Titan is Double Precision Capable
The GeForce Titan can also run double-precision compute at one-third of single-precision speeds, giving over 1 teraflop double-precision peak floating point performance. However, the DP rate is set to 1/24th of single-precison since no games use double-precision calculations. The full 1/3rd ratio can be set via the control panel, yet doing so forces the GPU’s clocks down. Nvidia is actually looking to grow their CUDA ecosystem by providing Titan GeForce cards to programmers on a budget since K20X costs over $3,000; of course, Titan will not be able to provide the full features of the Tesla professional card.
The new K20 family also includes the Tesla K20 accelerator, which provides 3.52 teraflops of single-precision and 1.17 teraflops of double-precision peak performance. The K20X is clocked at 732MHz for the core clock and 5.2GHz for the memory clock while the K20 is clocked slightly lower at 706MHz with the same memory clock. The Titan GTX GPU is clocked at 837MHz on the core clock with a Boost to 876MHz and the memory is clocked at 6GHz.
Above is pictured Nvidia’s GK110 Kepler GPU which at 7.1 billion transistors is the most complex piece of silicon anywhere. Although we are primarily gamers, we realize that these very same GPUs that power supercomputers as Tesla are used in our GeForce video cards. ABT has been following GK110 closely since we covered Nvidia’s GTC 2012 where the new architecture was unveiled.

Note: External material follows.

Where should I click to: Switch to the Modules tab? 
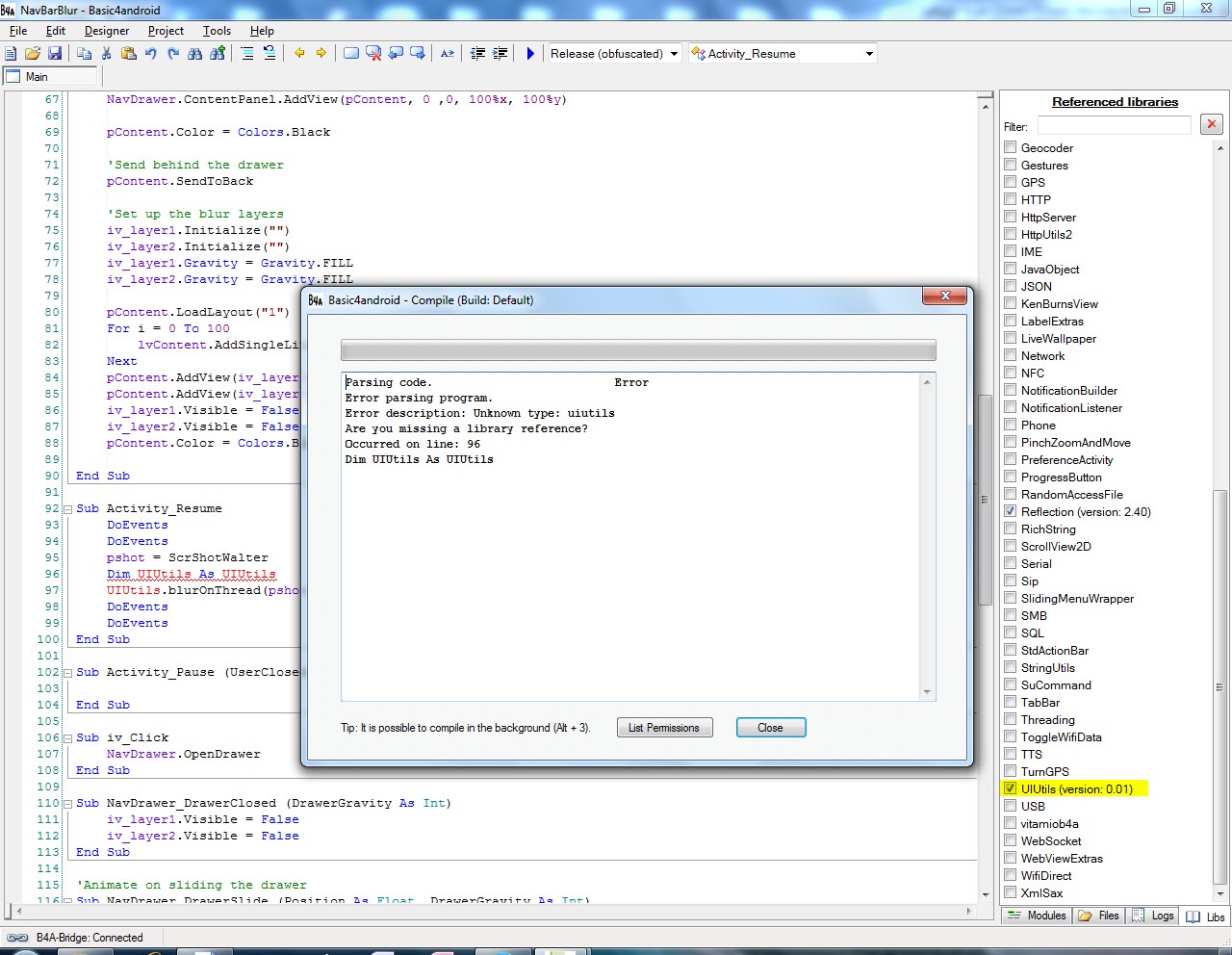(x=1038, y=916)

The GPU Technology Conference 2012 was not about gaming GPUs and it wasn’t mentioned in the Whitepaper, but look very carefully at the die shot above. It is obvious that there are 5 Graphics Processing Clusters (GPCs) and 3 SMX modules per GPC. A GPC is constructed like a “mini GPU” which contain SMXs; two in the case of GK104 and three in the case of GK110.
A completely functional GK110 GPU would be made up of 15 SMXes for a total of 2880 CUDA cores (192 x 15). However, for yield purposes and to differentiate faster, more complex, and more expensive processors from less expensive, slower and less complex products, parts are often disabled and clockspeeds lowered. In the both cases for Titan and the K20X, 14 SMXes are enabled for a total of 2688 CUDA cores.
The Specifications
Here are the specifications as released in Nvidia’s chart.
Features
Compared to GeForce GTX 680, GeForce GTX Titan boasts 75% more cores and texture units for handling core graphics functions like pixel/vertex/geometry shading and texture filtering. Titan’ 187.5 Gigatexels/sec fill-rate is over 45% higher than GeForce GTX 680, and with a 384-bit memory interface and 6GB of memory running at 6GHz effective memory clock, GeForce GTX Titan boasts 50% more memory bandwidth than GTX 680.

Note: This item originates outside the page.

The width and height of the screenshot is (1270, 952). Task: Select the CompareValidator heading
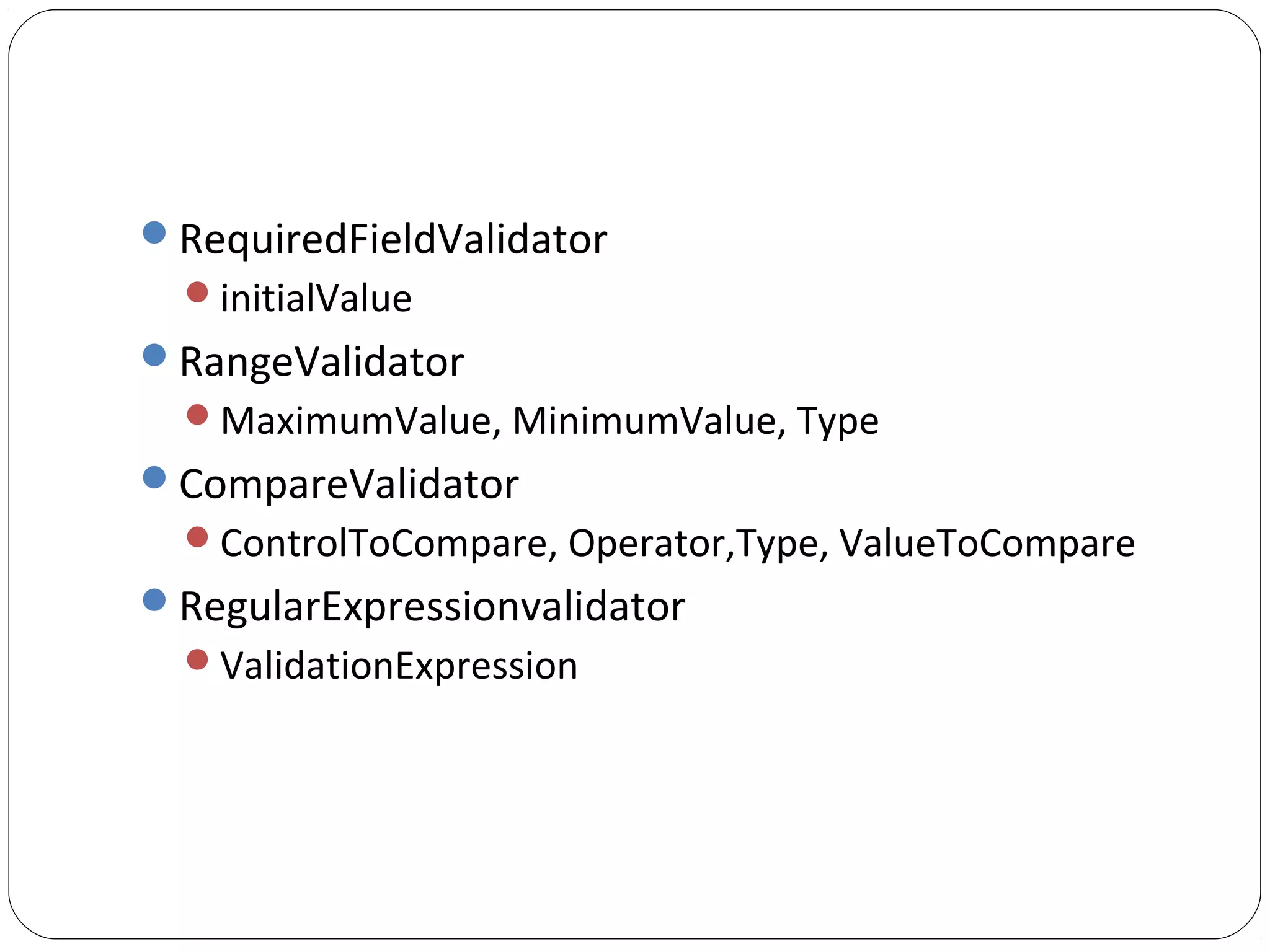click(x=349, y=485)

There are also some new or reworked Kepler features for Titan over the GTX 600 series. The first is GPU Boost 2.0
GPU Boost 2.0
The original GPU Boost was designed to reach the highest possible clock speed while remaining within a predefined power target so that the GPU would boost to the maximum clock speed it could achieve while remaining under a certain power level. In the case of the GTX 680, that power level was 170 watts. Nvidia noted that GPU power was unnecessarily limiting performance when GPU temperatures was low. Therefore for Boost 2.0, they switched from boosting based on a GPU power target, to a GPU temperature target. This new temperature target is 80 degrees Celsius.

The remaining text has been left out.